# Provided data start

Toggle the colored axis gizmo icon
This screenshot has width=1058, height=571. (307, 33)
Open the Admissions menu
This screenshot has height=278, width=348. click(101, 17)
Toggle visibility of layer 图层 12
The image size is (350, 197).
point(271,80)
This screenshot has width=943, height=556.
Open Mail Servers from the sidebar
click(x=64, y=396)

# Provided data end
# Provided data start

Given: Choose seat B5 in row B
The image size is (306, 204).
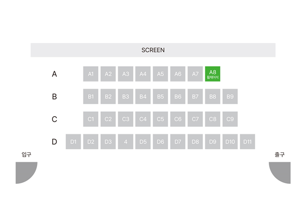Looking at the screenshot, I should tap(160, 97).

# Provided data end
# Provided data start

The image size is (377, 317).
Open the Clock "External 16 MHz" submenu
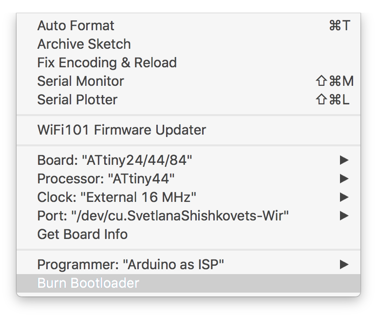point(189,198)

# Provided data end

Task directions → Quote the items verbatim, beginning at the line that contains "Toggle the colored axis gizmo icon" and ending after the line that contains "click(x=64, y=396)".

Expected answer →
Toggle the colored axis gizmo icon
This screenshot has width=1058, height=571. (307, 33)
Open the Admissions menu
This screenshot has height=278, width=348. click(101, 17)
Toggle visibility of layer 图层 12
The image size is (350, 197).
point(271,80)
This screenshot has width=943, height=556.
Open Mail Servers from the sidebar
click(x=64, y=396)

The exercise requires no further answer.